See, three months ago, I signed up for this thing called Invisible Boyfriend: a fascinating service that, for $25 a month, manufactures "social proof" of a significant other who doesn't actually exist. The applications of such a service are many and varied: to avoid a nagging mother, maybe, or to avoid coming out.

I, like every other writer on the Internet beat, wanted a story out of Invisible Boyfriend. But after the story published, I kept forgetting to log in and cancel the darn thing — a bit of idiocy that has cost me $75. But it's also allowed me to watch the uncanny transformation of an already uncanny service.

"At the beginning, a lot of people were trying to break the service, basically," said the company's co-founder, Matt Homann. "But then the media people dropped out, and the novelty wore off — and now people are using it just to have conversations."

This is not, it must be noted, what Homann built Invisible Boyfriend for. He conceived of it in practical, no-nonsense terms: a shield against the modern annoyances of nosy parents or pesky co-workers.

But in the three months since, a "use case" has emerged that Homann and his colleagues never thought of. Today, most of the site's users subscribe because the anonymous workers behind it are so good at faking love. Better than anyone, even Homann, could have predicted.

This is sort of comical, when you consider the actual technology and labor that power my "invisible boyfriend's" texts. Every other day, in the case of my account, the company places a new job order on CrowdSource, a crowdsourcing platform that pays remote contractors pennies to complete menial business tasks. Texting me then appears, as a job, on the internal dashboard of CrowdSource's half a million U.S.-based employees — 42 percent of whom hold a bachelor's degree, and all of whom have passed a series of three writing tests for the privilege of texting weirdos like me.

Every other day, some unemployed grad or stay-at-home mom surfs that CrowdSource dashboard and picks up my task; they see my name, my location, my recent message history. They see that I never text back.

Given little guidance on how the conversation should go, they dash off messages that are, by turns, funny or provocative or totally bland — little anonymous bursts that communicate more about them than about my fictional boyfriend.

"It's an interesting in-between," Homann said. Both users and workers know they're only play-acting as part of a paid service. But still: They're interacting with another human.

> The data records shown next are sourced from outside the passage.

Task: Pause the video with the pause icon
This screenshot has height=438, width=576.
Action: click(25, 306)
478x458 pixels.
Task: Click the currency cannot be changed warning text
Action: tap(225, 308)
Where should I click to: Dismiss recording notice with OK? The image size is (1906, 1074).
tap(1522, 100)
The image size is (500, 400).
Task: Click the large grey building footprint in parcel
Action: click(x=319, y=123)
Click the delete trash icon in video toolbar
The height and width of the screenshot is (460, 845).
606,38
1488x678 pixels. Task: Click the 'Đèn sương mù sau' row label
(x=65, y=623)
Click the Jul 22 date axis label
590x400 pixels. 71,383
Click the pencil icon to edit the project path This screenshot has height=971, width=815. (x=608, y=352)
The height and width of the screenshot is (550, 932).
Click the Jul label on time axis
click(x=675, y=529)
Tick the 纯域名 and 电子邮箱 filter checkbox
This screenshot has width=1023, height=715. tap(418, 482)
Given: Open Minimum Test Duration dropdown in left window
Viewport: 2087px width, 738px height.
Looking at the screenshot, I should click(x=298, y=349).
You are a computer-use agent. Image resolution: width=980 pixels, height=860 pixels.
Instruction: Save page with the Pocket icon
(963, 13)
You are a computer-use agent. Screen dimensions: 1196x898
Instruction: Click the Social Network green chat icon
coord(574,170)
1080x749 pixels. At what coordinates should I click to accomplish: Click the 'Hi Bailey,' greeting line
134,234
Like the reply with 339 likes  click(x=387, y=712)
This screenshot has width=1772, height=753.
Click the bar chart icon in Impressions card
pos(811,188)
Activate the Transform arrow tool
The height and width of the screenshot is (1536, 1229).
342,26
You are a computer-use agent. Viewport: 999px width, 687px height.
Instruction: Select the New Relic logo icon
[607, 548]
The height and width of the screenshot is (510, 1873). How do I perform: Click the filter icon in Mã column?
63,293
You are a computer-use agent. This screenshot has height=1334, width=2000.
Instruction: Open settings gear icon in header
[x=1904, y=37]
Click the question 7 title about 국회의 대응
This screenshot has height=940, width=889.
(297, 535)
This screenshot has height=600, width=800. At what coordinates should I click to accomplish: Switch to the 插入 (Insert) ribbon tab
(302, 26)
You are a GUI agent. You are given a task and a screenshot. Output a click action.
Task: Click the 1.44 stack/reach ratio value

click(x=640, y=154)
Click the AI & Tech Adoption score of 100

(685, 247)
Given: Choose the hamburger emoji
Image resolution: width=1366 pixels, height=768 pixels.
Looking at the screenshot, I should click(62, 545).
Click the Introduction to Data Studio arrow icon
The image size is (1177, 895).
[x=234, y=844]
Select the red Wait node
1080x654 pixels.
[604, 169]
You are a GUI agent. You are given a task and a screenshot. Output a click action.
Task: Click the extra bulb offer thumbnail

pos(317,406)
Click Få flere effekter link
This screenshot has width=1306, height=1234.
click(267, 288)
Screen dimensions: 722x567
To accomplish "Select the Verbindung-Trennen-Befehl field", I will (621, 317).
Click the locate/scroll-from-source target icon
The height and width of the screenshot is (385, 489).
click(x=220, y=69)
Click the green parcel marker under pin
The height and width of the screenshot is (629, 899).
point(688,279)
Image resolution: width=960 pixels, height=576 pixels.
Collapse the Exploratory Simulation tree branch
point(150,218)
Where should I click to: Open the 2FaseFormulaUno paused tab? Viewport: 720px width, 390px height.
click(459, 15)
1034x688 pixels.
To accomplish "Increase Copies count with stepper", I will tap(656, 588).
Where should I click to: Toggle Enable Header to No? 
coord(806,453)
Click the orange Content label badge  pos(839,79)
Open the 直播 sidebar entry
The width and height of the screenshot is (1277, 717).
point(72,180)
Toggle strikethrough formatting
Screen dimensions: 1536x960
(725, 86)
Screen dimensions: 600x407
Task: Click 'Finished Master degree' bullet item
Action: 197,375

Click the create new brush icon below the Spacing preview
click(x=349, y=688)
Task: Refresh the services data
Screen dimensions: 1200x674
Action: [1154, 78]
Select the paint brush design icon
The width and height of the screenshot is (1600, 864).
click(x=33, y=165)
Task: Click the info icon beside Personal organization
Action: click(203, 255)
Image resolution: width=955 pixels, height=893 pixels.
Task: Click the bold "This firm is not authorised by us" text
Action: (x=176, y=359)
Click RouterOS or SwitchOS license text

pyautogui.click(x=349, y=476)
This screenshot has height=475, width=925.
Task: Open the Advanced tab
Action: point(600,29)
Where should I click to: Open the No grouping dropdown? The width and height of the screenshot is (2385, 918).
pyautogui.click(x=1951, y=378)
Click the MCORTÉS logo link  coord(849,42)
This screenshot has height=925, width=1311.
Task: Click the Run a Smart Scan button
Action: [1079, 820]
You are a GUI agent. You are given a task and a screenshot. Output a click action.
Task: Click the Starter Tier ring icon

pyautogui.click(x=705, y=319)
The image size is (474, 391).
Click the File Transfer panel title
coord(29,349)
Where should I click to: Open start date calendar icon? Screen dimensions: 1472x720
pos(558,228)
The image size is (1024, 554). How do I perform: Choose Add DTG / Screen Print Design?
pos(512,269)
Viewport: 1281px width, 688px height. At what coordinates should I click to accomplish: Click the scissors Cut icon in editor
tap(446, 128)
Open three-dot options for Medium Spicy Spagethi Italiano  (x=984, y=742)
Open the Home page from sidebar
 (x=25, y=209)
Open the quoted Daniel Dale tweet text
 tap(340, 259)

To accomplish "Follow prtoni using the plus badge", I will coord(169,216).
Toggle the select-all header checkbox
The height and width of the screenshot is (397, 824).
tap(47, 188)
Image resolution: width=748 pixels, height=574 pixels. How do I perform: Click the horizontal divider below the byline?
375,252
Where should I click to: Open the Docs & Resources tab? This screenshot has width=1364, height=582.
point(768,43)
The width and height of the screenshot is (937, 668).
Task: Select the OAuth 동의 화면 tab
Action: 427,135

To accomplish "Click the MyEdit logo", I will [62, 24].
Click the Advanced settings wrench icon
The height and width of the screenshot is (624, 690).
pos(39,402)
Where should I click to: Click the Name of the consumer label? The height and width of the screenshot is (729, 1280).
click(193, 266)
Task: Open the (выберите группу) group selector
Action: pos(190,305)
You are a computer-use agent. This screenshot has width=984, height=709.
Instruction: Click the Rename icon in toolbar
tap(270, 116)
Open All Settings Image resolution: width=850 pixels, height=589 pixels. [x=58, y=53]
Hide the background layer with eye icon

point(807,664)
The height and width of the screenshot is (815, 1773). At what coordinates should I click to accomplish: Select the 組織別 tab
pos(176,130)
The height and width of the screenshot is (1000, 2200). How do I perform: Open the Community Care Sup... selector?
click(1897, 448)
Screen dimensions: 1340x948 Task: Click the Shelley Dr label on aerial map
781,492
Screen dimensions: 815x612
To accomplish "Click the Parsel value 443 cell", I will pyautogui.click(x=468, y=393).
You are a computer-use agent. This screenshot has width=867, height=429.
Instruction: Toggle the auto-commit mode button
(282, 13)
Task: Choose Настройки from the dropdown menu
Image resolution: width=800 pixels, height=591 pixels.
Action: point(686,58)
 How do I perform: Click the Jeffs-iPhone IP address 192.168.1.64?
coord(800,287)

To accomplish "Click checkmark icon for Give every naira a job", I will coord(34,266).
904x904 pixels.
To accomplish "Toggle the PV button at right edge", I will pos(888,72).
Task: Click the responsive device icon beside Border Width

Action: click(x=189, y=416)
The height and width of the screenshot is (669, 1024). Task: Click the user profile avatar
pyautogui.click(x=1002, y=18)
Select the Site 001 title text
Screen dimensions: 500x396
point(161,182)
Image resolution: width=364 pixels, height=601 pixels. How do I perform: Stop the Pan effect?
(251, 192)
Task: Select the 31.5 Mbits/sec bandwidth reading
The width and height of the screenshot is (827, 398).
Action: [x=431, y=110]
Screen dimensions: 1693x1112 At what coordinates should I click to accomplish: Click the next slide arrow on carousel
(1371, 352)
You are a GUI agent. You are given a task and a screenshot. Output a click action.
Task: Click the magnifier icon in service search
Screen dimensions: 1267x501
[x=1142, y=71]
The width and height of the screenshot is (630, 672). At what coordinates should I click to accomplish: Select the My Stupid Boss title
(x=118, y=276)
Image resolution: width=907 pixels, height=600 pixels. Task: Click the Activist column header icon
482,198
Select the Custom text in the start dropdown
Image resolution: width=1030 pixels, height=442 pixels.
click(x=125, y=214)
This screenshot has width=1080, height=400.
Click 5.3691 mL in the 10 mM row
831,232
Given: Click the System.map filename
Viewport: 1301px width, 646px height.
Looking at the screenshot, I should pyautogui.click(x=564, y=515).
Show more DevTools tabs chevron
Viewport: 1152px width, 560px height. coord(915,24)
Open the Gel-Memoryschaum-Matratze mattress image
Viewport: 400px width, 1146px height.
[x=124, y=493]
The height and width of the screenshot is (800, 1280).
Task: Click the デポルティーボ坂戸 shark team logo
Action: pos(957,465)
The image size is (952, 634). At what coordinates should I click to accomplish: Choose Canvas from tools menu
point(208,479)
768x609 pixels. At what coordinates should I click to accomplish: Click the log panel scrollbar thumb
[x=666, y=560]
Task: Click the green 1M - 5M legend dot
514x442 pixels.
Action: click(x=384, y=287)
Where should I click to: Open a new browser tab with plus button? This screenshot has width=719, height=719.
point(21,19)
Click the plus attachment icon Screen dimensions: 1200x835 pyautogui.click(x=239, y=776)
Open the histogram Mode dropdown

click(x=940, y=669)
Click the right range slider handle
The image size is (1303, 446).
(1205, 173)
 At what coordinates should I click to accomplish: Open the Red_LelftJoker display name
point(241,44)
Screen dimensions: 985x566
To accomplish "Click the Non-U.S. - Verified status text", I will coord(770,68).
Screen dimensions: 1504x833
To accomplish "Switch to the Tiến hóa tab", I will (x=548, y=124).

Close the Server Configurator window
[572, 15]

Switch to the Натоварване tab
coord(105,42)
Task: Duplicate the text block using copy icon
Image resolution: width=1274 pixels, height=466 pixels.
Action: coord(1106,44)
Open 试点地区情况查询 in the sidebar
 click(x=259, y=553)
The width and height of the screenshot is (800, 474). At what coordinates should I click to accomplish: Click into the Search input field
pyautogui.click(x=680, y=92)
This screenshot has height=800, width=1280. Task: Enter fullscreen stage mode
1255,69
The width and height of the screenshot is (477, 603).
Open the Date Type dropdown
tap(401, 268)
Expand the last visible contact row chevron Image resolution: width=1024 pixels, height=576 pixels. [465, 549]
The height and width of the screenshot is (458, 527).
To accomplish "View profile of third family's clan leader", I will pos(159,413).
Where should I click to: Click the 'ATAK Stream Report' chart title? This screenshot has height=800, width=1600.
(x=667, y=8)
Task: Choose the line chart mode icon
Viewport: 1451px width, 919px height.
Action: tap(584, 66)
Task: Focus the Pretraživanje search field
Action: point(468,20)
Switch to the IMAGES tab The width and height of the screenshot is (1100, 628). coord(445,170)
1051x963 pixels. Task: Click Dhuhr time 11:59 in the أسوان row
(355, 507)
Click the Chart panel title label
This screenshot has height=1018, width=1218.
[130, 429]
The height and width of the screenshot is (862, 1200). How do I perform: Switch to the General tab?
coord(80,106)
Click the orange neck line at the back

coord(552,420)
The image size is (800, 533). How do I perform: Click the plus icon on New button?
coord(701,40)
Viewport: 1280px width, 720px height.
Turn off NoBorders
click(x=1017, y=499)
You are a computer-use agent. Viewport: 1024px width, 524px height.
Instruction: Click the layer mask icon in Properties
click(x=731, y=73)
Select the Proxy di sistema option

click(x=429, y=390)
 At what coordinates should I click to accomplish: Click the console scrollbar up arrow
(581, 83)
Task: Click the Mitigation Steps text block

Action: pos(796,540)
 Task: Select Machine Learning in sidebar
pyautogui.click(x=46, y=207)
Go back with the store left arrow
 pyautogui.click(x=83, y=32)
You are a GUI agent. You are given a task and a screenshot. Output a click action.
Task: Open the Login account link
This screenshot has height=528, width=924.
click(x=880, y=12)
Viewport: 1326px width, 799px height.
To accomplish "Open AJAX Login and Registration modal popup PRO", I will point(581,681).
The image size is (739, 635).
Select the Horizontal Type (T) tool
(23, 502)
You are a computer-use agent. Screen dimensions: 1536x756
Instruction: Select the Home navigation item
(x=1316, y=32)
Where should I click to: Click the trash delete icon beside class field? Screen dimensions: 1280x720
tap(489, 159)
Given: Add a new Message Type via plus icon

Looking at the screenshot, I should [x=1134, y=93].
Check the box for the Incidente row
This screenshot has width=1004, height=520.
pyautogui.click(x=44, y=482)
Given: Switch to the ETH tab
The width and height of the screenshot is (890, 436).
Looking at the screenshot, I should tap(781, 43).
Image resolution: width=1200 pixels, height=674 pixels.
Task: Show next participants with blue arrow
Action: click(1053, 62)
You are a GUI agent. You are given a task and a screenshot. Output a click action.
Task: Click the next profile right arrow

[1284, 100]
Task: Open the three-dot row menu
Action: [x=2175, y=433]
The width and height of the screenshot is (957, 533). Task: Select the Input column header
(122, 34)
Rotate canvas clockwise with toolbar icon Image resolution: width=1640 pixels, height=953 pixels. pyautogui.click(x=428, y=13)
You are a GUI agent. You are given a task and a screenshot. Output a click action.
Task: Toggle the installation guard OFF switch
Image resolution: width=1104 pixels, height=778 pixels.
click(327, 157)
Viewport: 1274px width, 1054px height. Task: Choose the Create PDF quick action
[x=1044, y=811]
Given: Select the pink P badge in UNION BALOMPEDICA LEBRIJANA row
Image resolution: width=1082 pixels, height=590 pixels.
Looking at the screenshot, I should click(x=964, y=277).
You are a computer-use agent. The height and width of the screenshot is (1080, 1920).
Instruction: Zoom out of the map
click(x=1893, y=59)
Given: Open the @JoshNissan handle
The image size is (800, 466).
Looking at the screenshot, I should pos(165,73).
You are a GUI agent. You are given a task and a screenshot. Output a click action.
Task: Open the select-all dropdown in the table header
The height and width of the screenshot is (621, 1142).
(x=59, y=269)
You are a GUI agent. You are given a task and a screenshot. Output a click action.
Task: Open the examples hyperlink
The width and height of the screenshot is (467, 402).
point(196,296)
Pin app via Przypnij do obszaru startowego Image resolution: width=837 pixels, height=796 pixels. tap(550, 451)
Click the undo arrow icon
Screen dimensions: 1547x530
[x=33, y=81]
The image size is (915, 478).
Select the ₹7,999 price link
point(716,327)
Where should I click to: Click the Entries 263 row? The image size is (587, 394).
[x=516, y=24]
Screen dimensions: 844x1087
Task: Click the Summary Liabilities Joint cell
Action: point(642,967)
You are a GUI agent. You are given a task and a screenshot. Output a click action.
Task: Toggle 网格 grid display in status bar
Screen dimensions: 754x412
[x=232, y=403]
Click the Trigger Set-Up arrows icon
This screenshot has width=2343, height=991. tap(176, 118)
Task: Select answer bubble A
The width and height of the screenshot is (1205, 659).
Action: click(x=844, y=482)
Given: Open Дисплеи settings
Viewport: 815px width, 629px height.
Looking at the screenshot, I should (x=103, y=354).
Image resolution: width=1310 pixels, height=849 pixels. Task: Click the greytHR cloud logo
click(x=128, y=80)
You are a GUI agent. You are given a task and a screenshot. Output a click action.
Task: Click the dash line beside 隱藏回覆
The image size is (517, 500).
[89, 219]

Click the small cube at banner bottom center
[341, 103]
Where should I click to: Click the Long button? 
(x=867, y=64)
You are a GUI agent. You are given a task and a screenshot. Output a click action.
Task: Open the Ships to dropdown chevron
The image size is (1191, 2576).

That knowledge has, apparently, made some CrowdSource workers uncomfortable; earlier this year, I heard from one of the women who'd been texting me, a stay-at-home mom who stopped taking Invisible Boyfriend jobs because the messages got too intimate. People wanted to share personal secrets or, against the site's terms of service, sext.

"I have access to much higher paying and respectable jobs on Crowdsource," she told me. "I'm staying away from these texts."

It's easy, I think, to understand her unease: The very concept of paying for intimacy, conversational or otherwise, is anathema in our society. It's pathetic, desperate, undignified, to admit to being lonely. And it's also somehow incongruent, maybe inappropriate, to insist on demonstrations of humanity from a low-paid, on-demand contract worker. That person belongs to an economic system that — arguably, by its design — erodes its workers' humanity.

And yet, Invisible Boyfriend seems to have embraced the weird, semi-anonymous intimacy it disavowed on launch. Since January, the company has introduced new features — like gifts and handwritten notes — that further the illusion of a relationship between customer and contractor. Invisible Boyfriend's talking points have also subtly changed: They no longer reject love between user and "boyfriend" in such an unequivocal way.

"That's the beauty of the service," the site says in its new FAQ. "You get to practice texting with real humans without worrying about them judging or rejecting you."

Homann is unsure what the next three months will bring for Invisible Boyfriend, but the company is testing features that will make conversations feel even more real. That's what users have said they want.

And workers, well — for 5 or 10 cents a text, they'll deal.